About this calculator

A 5% grade means 5 m of rise per 100 m of run — that's arctan(0.05) ≈ 2.86°. Climbs are categorized in road racing by length × steepness² (rough proxy): Cat 4 climbs are 8-20 difficulty units, HC (hors catégorie, "beyond category") are 200+. The Mont Ventoux is HC at ~7.5% × 21 km. Note grade and angle differ — a 100% grade (45° slope) is a black-diamond ski run. Most paved roads stay under 20% even on alpine passes.

Frequently asked

Difference between grade and angle?+
Grade = rise/run (slope). Angle = arctan(grade).
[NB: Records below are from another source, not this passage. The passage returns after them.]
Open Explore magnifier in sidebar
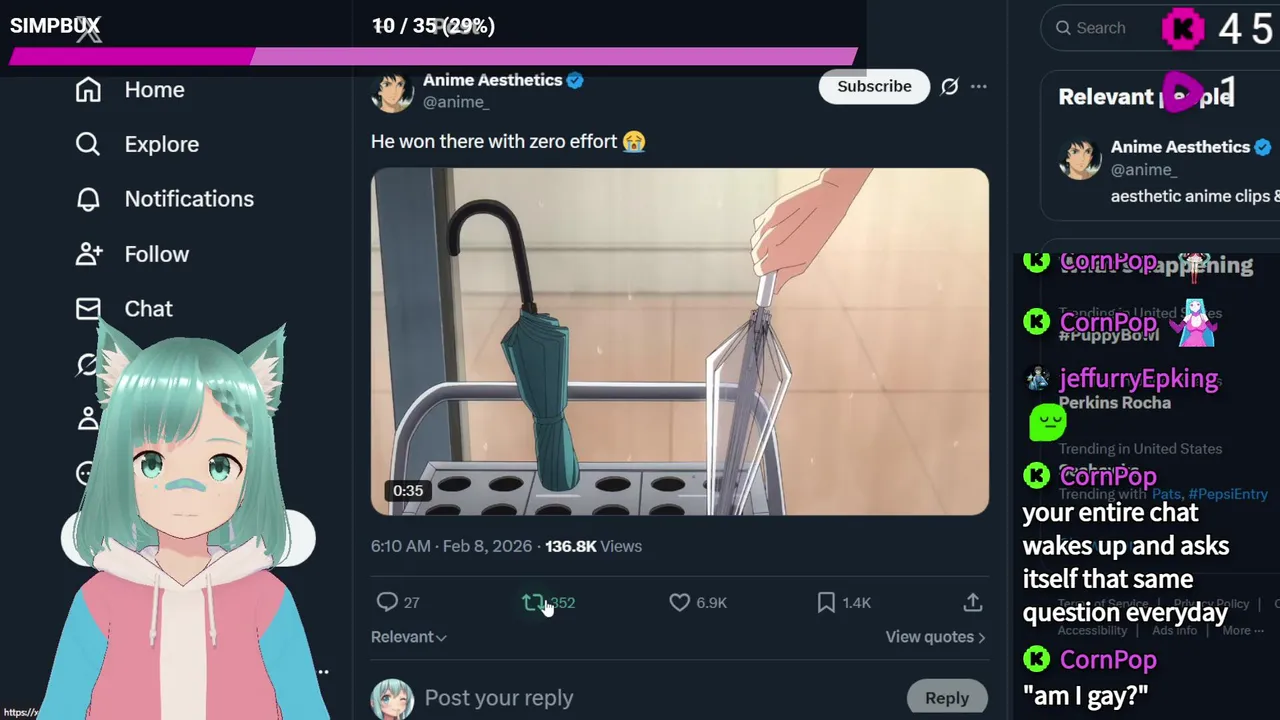Image resolution: width=1280 pixels, height=720 pixels. [88, 144]
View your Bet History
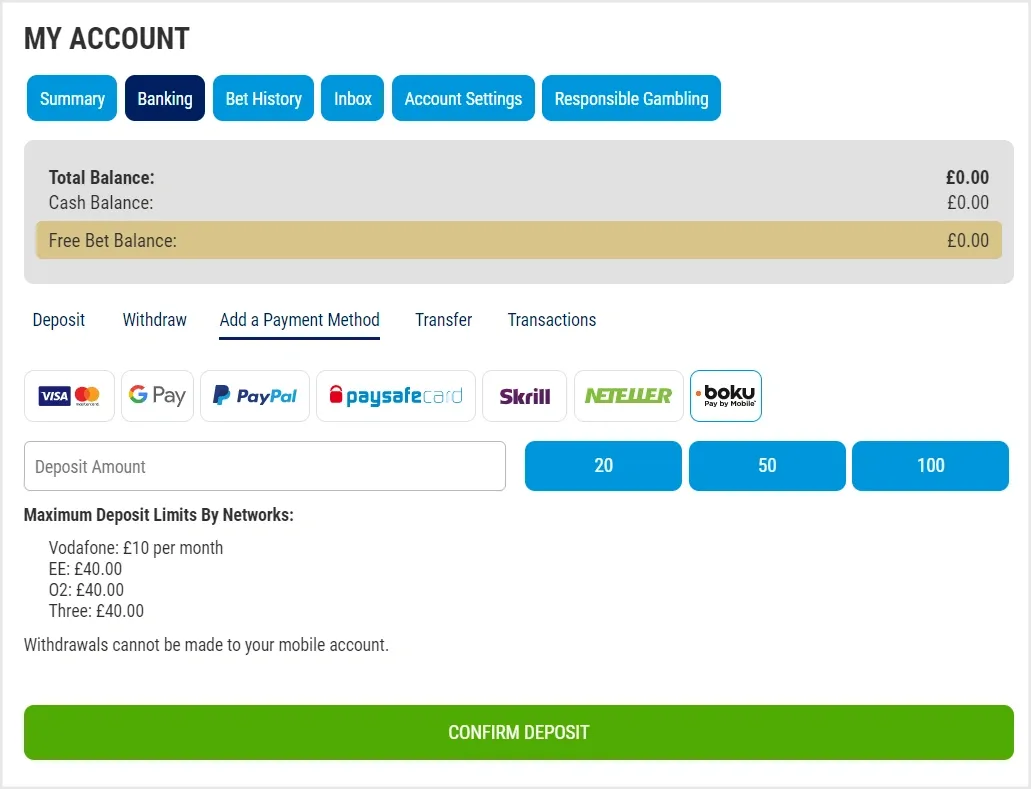1031x789 pixels. point(263,98)
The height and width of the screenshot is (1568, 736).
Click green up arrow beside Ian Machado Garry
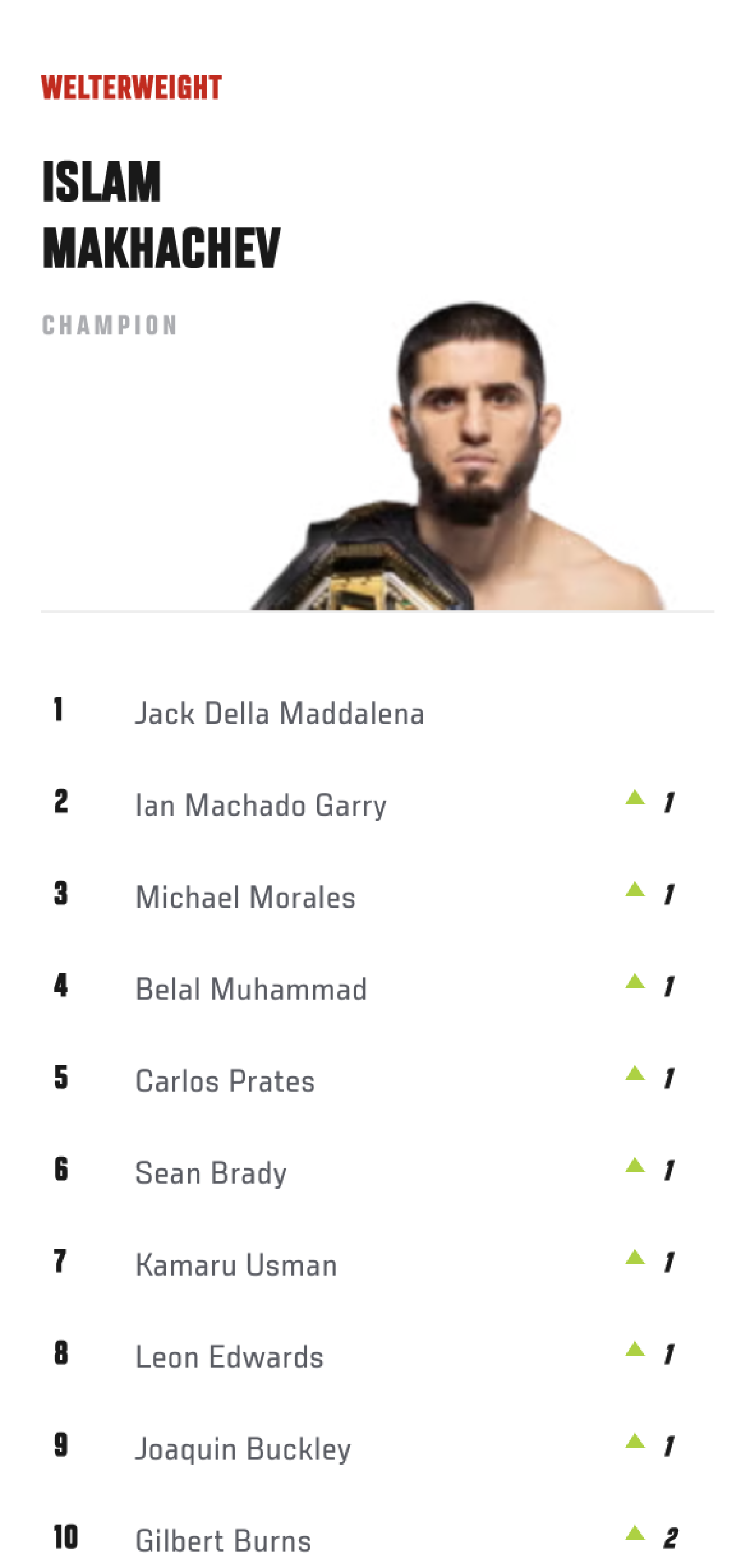pyautogui.click(x=635, y=797)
For small grades (<10%), they're ~equal; at 100% (45°) they diverge.
Is run length or horizontal distance?+
Strictly horizontal. For paved roads <20%, the difference between road length and horizontal is <2%. Use road length and you're close enough.
What's a "wall"?+
In cycling slang: any sustained section above ~15%. Anything above 20% is rare on paved roads (Koppenberg averages 12%, Mur de Huy maxes at 26%).
Do MTB grades work the same?+
Math is identical. But MTB climbs deal with traction, not just grade — a wet 8% root section can be unrideable while a dry 15% road climb isn't.
Why difficulty squared?+
Power required scales linearly with grade, but rider speed drops nonlinearly, so time × grade is roughly grade². It's an approximation, not the exact UCI formula.